• Data to examine:

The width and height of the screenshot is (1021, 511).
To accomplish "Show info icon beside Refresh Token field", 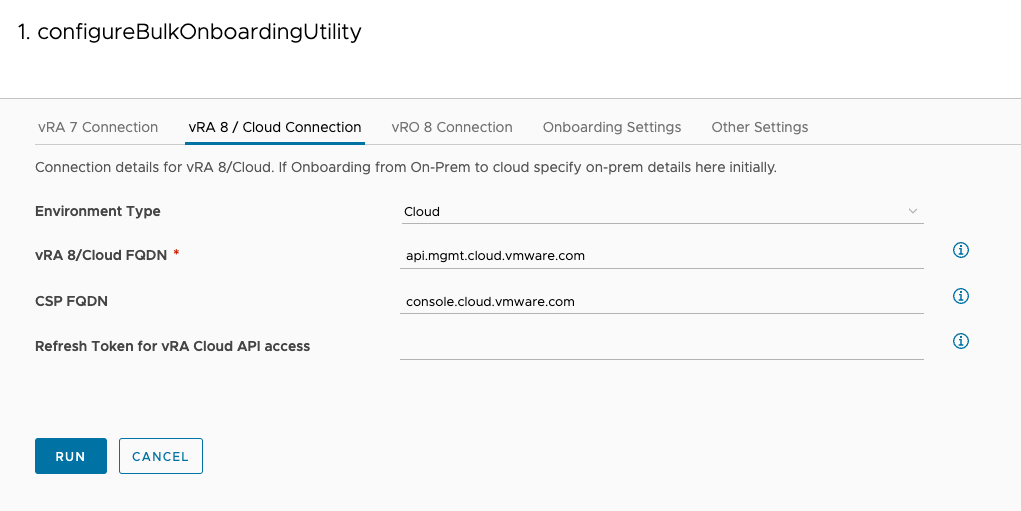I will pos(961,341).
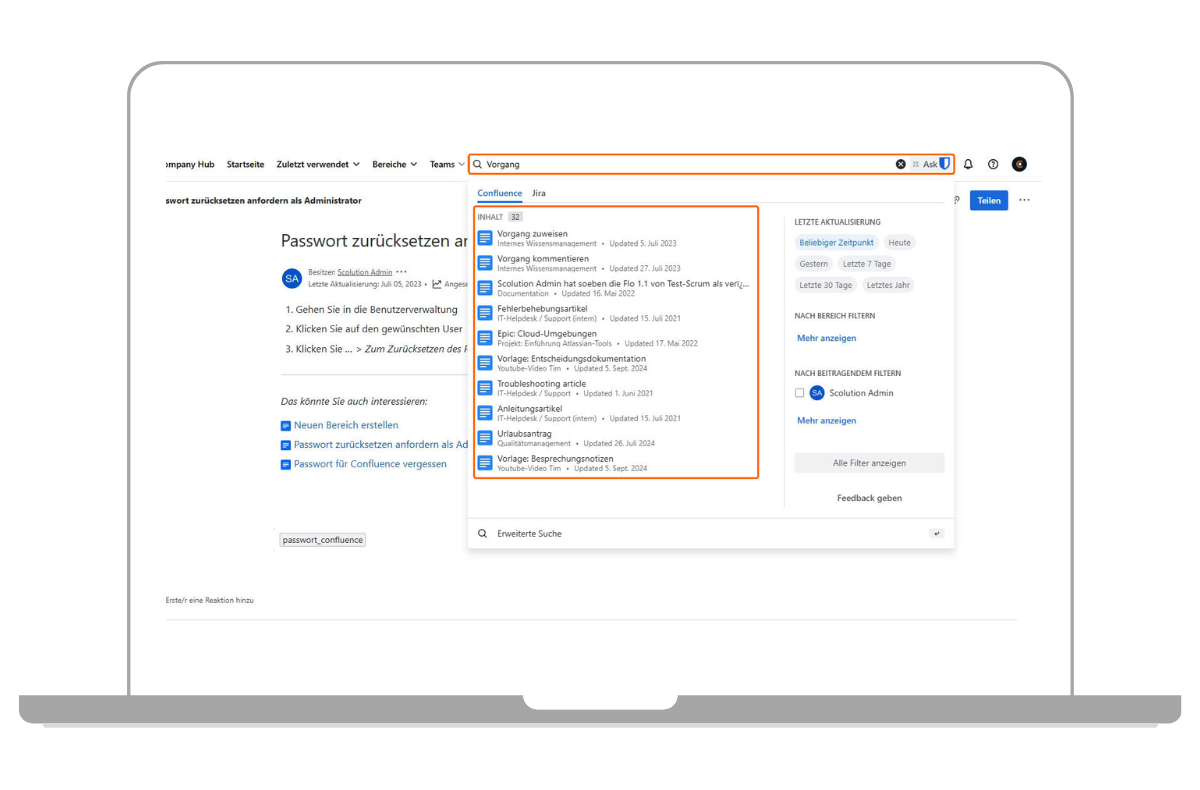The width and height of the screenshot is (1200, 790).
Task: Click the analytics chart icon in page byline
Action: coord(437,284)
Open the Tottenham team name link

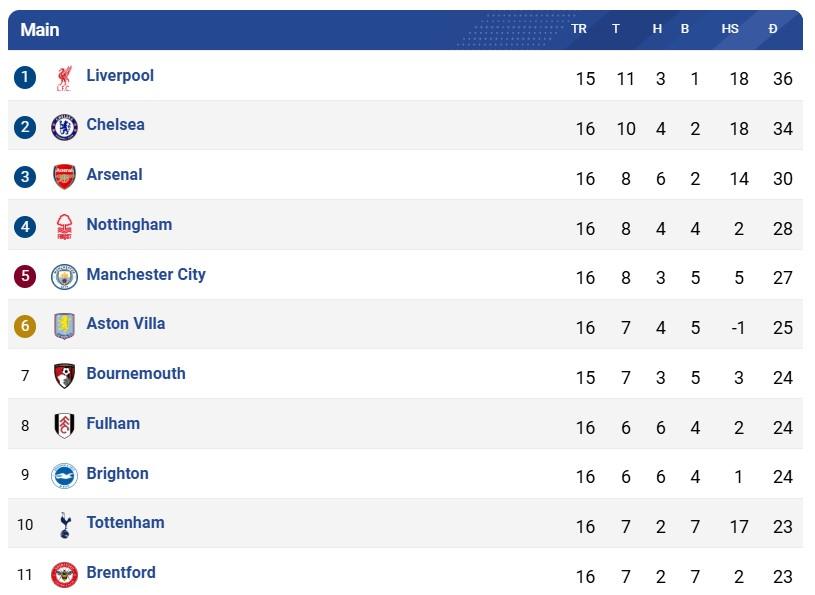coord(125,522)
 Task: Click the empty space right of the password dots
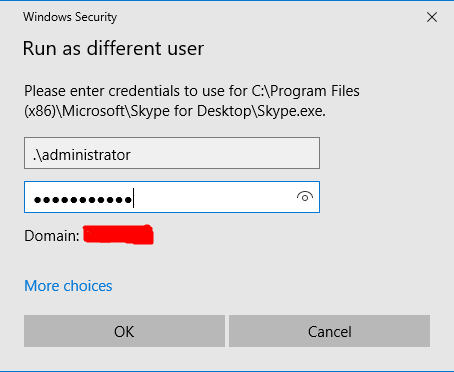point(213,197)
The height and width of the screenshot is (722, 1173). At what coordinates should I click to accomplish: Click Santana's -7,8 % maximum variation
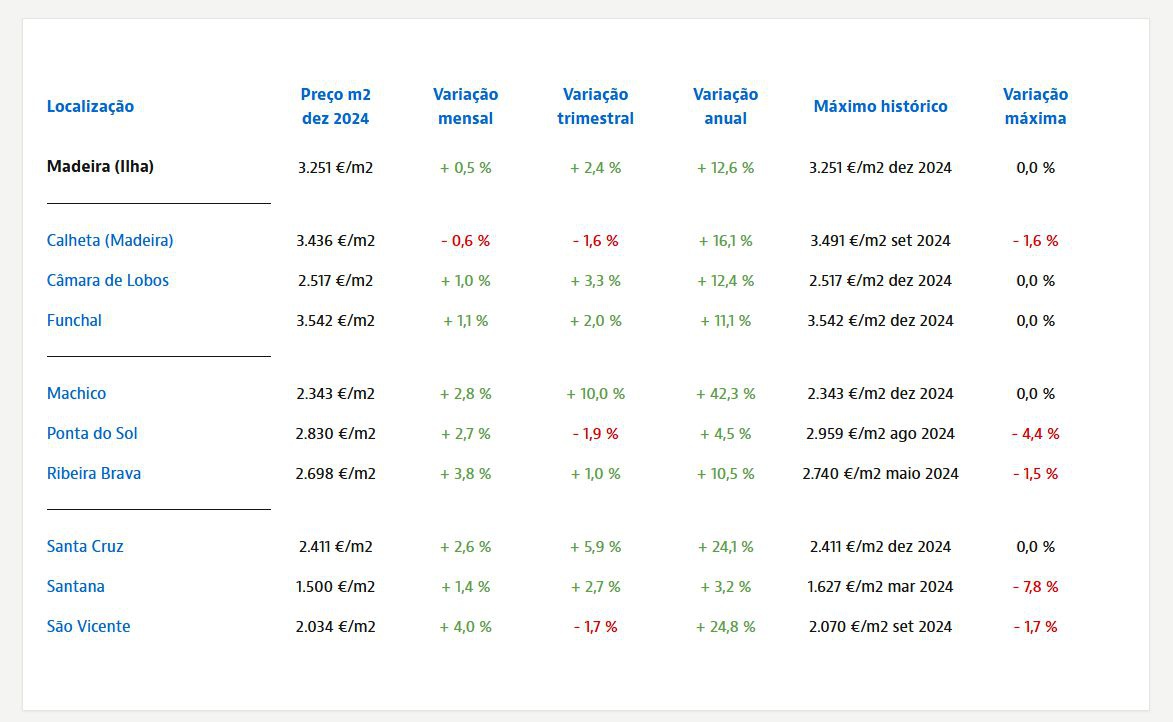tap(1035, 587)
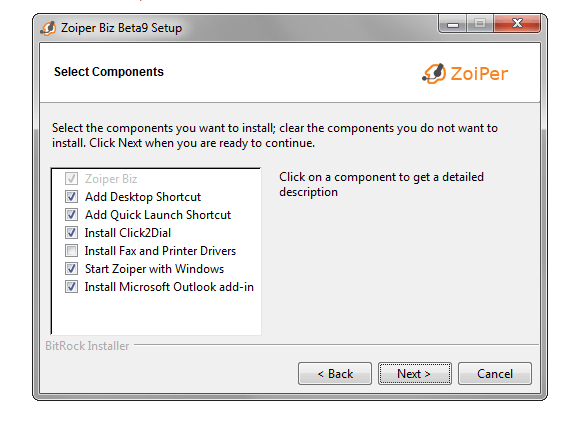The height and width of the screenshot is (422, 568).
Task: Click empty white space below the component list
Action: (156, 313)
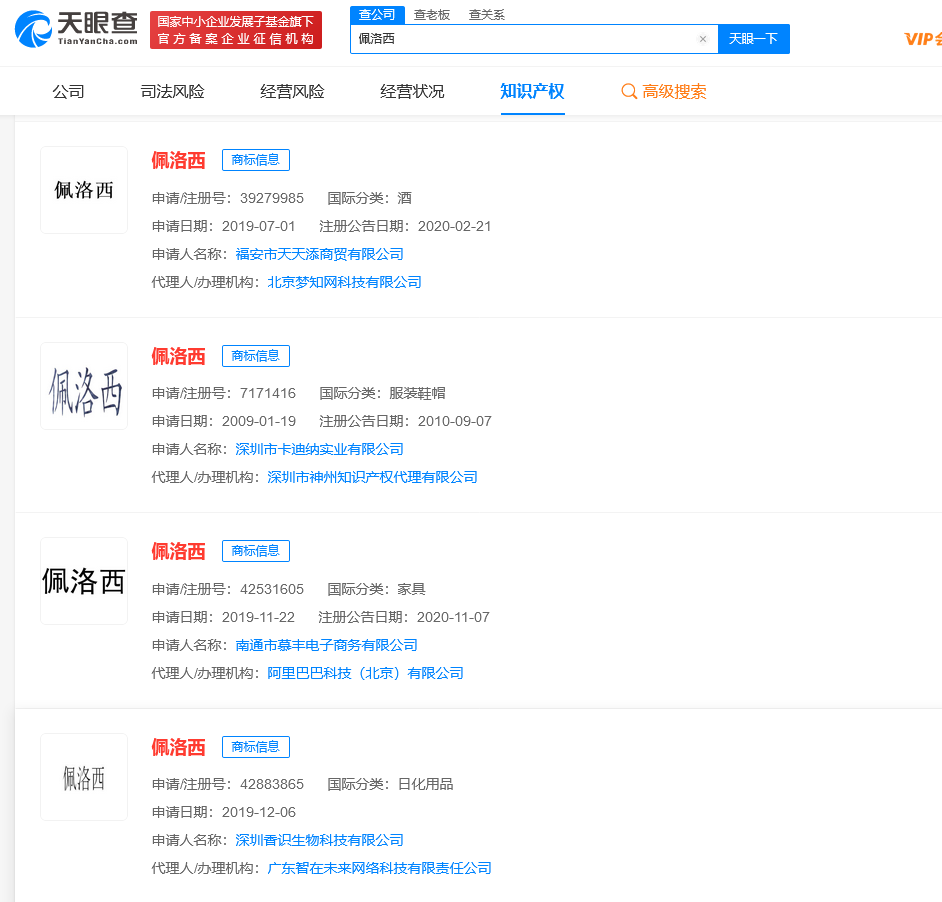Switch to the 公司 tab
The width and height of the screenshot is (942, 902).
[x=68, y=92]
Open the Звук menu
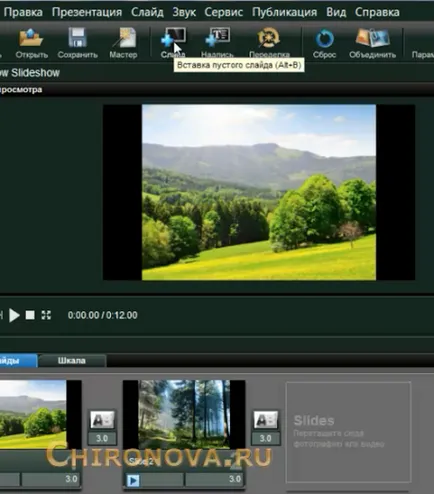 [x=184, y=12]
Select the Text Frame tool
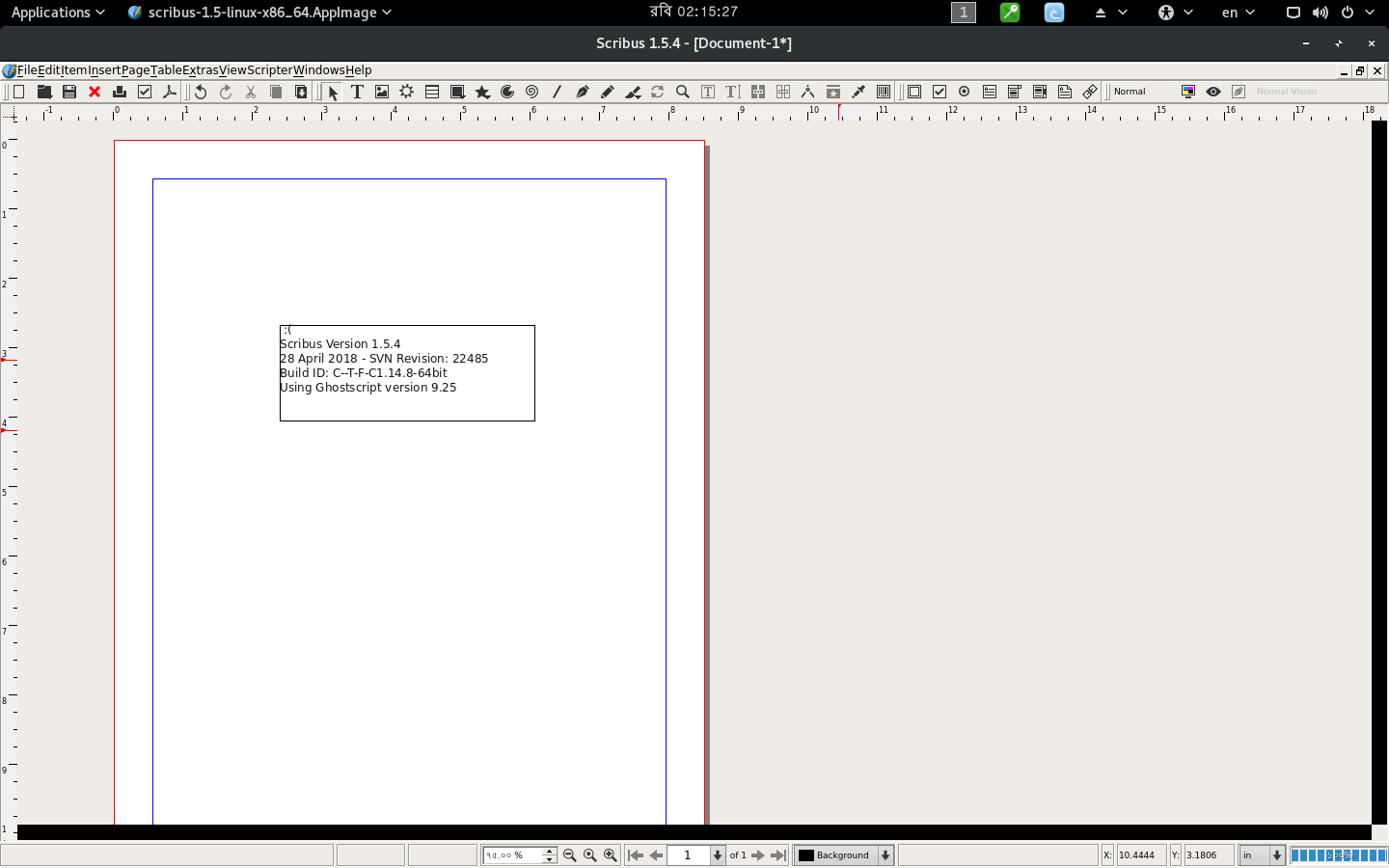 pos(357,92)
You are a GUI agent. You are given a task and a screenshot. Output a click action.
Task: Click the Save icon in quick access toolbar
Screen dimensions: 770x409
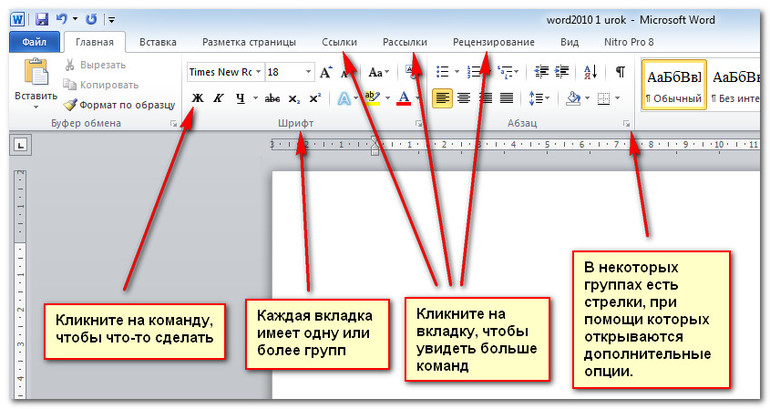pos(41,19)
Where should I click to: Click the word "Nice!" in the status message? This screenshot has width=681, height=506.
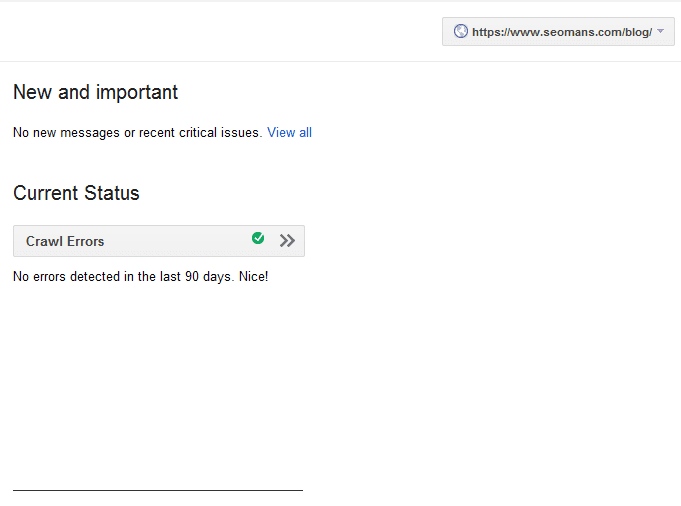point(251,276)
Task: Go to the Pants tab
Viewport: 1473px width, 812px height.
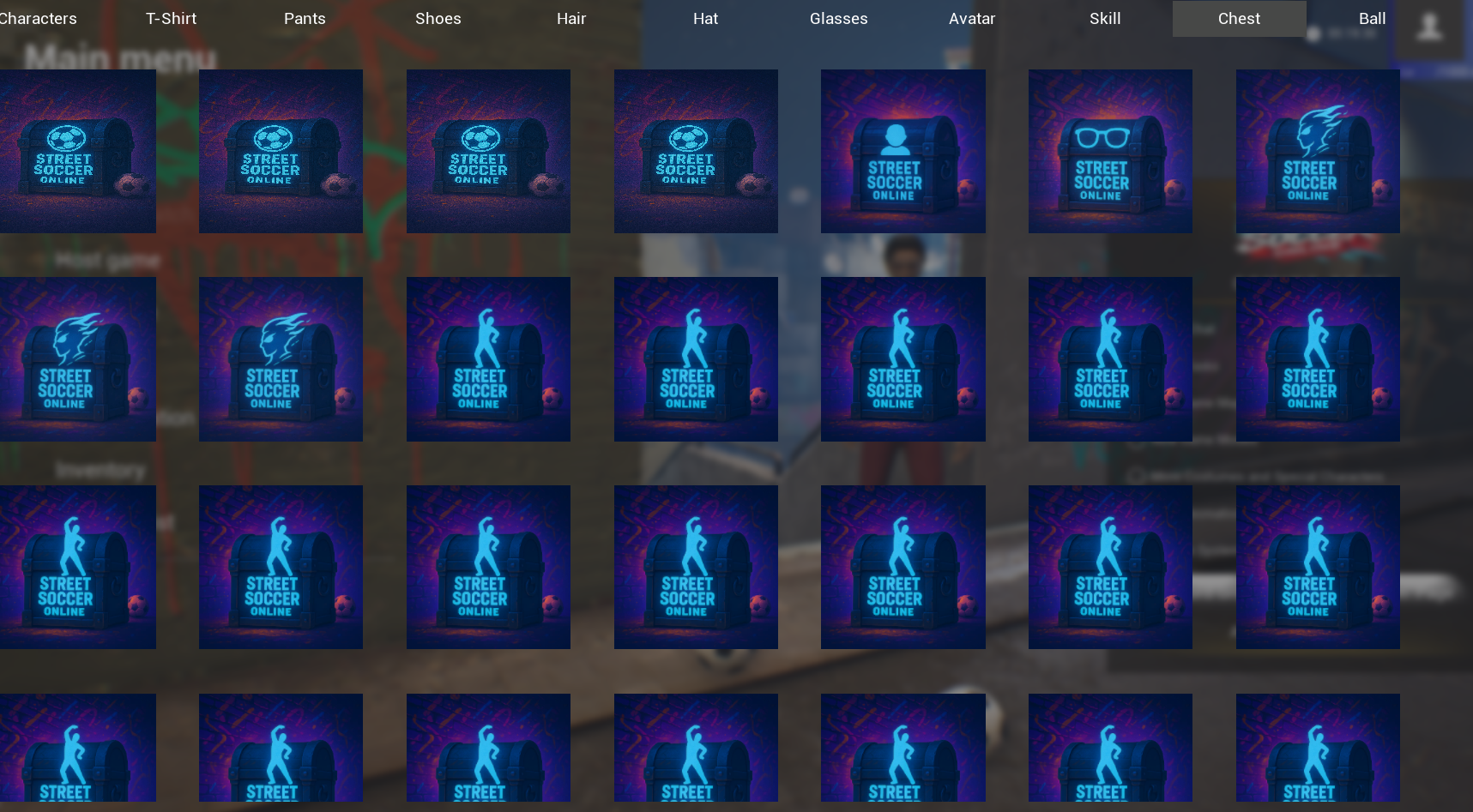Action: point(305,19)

• What is required: With all pictures excluded, output exactly the lines from the one containing "Task: Go to the Pants tab" through the final line of the entries, inclusive.

• Exercise output:
Task: Go to the Pants tab
Viewport: 1473px width, 812px height.
Action: point(305,19)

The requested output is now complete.